缶詰ヒーロー











  ――ああ、そうだ……何の抜かりもない……せっかく引き取ってやったんだ

  負けちまうのはしょうがないが、ガキはガキなりに自分のお役目ぐらい果たすだろうさ――









          55缶詰ナリ *  【Fourth force】









  そして世界待望の日はやってきた。

  通称・第四コロッセオ。決勝戦のためだけに設営されたメイン会場より装飾が地味なのは仕様で
 ある。

  だとしても、神の威光を見せ付けるが如き荘厳なオーラになんら遜色はない。もはやそれだけで
 完成された神殿であり、英雄達が死闘を繰り広げる闘技場でもあるのだ。

  そして今、熱心な巡礼者たちが四方百メートル超のリングを取り囲んでその時を待っていた。

  運よく抽選で選ばれた観客は十万二千人。会場のすぐ外に設置された四面ディスプレイの前で立
 ち見をする者たちは十数万。

  テレビやネット上のストリーミングを眺める者まで含めると、膨大な数の人々がもどかしく感じてい
 たにちがいない――。

  試合開始、二時間前。緊張は未だ高まり続けている。



  来るべくして来た時を、石若翔太は一般の観客が行きかう通路で過ごしてた。とはいっても、空気
 清浄機の近くでタバコを吸いながら座っているというのほほんとしたものである。

  あまりの無気力無関心っぷりに誰一人その青年が今日の主役だと気付くはずもなく、モクモクと
 吸い続けるタバコの本数もすでに七本目。

  一流ホテルのロイヤルスイート並に技巧がほどこされた部屋にいると気分が悪くなってくるので、
 気分転換にタバコを吸いにきたのが三十分ほど前になるだろうか。

  豪奢な部屋を汚すことを怖れタバコも吸えないノミの心臓の持ち主は、がくりと首を落とした。

「どうにかなんねぇかなぁ……」

  ふー、と煙を吐き出す。

  今ごろ控え室では、なんの因果か昨日知り合った犬塚信乃と入谷千里がかしこまって座り、キリ
 イは瞑想しているはずだった。

  あいつらの仲がよくなったのはいいとして、のんきなもんだな、と思う。

  めんどうなことは全て自分が背負ってしまっているような気がして、翔太は脱力の影を濃くした。

  いくら翔太とはいえやらなければいけないことのプレッシャーは感じる。ましてそれが企業スパイ
 の手伝いや一人の人生を左右することならなおさらだ。

「……やるしかねぇよなあ……」

  呟きにあわせてくわえタバコもリズムを取る。

  しかし、やることが決まっているだけでもずいぶん束縛は軽くなる。

  ――勝つこと。それだけでいいのだ。

「成せば成る、成さねば成らぬ、人生はってやつだな」

  ポジティブシンキングも良いところなのだが、灰皿に吸い殻を押し付けて悠然と立ち上がった翔太
 のどこにも翳りは見あたらなくなっていた。

  そして、翔太が遭遇した第一の異常は、控え室に向かおうとして道に迷ったことから始まる。

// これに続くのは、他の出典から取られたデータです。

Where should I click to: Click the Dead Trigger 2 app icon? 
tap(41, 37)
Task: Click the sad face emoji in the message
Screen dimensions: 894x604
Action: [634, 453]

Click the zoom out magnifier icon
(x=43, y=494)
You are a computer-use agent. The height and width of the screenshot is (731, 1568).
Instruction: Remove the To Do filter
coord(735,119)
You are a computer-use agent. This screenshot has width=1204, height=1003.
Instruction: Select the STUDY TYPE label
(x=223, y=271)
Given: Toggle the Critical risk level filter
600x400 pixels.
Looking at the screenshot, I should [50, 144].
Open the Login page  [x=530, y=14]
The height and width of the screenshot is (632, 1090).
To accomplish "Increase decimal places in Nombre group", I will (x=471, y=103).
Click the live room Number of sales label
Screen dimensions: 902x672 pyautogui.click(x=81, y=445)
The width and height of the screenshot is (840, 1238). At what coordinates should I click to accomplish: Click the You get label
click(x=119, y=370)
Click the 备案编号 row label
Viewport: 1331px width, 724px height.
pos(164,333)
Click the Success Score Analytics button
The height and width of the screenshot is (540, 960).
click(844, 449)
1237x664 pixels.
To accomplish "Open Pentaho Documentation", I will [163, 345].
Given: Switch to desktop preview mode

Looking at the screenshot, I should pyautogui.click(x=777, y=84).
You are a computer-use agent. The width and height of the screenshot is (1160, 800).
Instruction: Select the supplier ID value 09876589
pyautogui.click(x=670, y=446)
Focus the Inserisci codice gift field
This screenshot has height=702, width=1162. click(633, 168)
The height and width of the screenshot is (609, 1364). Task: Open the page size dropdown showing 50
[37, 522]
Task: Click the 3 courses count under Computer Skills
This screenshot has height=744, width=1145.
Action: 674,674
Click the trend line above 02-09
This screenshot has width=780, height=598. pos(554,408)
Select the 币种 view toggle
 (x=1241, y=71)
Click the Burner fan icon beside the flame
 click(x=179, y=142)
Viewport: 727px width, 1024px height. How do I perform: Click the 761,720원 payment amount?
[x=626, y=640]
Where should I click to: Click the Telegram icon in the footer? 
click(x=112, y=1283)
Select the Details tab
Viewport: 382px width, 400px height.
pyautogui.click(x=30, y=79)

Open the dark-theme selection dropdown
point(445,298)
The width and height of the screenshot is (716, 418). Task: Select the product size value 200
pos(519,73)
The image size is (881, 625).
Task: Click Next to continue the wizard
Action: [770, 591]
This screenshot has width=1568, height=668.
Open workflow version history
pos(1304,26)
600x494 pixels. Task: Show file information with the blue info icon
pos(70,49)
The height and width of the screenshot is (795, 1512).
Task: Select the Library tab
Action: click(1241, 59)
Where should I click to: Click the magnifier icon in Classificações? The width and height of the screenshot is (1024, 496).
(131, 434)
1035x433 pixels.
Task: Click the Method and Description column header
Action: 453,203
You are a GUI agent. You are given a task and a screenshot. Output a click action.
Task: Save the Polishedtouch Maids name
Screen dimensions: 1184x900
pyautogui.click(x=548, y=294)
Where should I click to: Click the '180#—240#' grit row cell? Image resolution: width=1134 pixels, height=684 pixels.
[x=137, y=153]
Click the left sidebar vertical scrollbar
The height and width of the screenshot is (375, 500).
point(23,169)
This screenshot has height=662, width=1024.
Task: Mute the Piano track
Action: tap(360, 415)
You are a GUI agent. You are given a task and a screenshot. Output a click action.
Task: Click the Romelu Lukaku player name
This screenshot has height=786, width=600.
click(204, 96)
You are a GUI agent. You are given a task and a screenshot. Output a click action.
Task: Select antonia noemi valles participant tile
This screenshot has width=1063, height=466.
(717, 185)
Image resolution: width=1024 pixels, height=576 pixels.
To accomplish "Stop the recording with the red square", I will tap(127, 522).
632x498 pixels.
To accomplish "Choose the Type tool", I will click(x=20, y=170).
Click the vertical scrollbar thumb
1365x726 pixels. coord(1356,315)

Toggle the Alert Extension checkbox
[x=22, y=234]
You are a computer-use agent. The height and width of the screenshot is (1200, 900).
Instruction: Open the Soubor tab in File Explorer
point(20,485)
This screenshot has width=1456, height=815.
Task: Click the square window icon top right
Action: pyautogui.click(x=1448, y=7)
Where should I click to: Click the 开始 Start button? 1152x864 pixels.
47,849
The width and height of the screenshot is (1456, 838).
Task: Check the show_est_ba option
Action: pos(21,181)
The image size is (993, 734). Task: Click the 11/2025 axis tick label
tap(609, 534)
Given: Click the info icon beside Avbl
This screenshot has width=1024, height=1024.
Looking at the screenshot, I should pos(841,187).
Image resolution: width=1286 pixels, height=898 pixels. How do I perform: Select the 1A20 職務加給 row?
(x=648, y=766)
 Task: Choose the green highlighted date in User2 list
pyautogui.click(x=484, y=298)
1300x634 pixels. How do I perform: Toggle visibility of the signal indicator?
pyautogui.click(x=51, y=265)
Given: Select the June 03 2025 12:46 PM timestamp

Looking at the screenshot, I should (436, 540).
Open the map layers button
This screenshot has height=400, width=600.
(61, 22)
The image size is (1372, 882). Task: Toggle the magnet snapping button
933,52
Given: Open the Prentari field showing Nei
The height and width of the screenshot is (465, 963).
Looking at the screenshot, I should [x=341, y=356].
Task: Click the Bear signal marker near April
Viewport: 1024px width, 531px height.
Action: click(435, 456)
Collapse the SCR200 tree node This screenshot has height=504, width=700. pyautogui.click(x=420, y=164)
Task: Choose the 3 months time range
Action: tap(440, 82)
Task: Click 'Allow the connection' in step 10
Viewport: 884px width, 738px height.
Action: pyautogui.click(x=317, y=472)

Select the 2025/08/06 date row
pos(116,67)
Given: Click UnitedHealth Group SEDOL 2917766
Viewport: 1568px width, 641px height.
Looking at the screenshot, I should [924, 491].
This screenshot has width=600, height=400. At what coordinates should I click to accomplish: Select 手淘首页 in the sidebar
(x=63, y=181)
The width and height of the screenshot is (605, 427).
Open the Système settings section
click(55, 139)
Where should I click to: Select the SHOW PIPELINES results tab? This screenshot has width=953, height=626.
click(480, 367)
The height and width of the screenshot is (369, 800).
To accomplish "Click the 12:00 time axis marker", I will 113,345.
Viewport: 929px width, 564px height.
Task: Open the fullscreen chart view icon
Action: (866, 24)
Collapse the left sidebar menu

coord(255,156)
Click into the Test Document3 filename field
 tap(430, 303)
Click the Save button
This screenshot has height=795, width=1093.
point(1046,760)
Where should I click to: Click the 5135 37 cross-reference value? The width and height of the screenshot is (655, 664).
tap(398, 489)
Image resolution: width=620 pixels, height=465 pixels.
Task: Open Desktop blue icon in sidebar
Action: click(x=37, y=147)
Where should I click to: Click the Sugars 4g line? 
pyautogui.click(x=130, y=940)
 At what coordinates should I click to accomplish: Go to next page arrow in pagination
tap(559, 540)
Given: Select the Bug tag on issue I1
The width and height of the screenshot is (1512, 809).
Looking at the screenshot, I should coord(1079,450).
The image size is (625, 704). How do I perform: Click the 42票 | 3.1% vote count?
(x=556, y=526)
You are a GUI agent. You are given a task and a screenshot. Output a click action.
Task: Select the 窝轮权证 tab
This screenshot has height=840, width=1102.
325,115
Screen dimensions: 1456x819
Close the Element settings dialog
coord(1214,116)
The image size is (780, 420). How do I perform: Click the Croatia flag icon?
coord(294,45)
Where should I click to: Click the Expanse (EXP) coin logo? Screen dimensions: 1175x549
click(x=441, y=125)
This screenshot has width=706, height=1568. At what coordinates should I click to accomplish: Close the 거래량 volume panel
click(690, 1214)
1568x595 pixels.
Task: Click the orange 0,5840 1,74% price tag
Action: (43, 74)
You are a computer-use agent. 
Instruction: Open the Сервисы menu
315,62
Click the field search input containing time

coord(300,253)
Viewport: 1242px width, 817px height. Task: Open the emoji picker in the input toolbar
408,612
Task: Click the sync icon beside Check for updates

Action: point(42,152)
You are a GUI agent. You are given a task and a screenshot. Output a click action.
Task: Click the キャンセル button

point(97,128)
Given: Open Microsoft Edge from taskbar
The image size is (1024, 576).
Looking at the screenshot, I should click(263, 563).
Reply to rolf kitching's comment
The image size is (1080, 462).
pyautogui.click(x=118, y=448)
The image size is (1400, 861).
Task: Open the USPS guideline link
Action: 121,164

  ぶきみな通路にまたたく照明もまた風前の灯火である。控え室にはもうついていてもおかしくない
 ころなのだが、行けども行けども茫漠の無。

  人はそれを迷子と呼んだ。

「……………………………………迷った………………」

  翔太の名誉のために述べねばならないことがある。彼は決して方向音痴ではない。複雑怪奇な
 構造が人の方向感覚を鈍らせるのだ。

  とうに現在地はわからない。無駄に広い会場のVIP専用通路に自分が紛れ込んでしまったことな
 ど気付くはずがない。

  イライラして壁を拳で思いっきり叩く。――後悔より先に激痛。あやうくを悲鳴をあげそうになった
 所で通路の奥から聞こえてくる声に気付き、どうにか抑える。

  足音を忍ばせ、翔太はそっと壁に身を寄せた。ごつごつとした強化プラスチックの感触が痛い。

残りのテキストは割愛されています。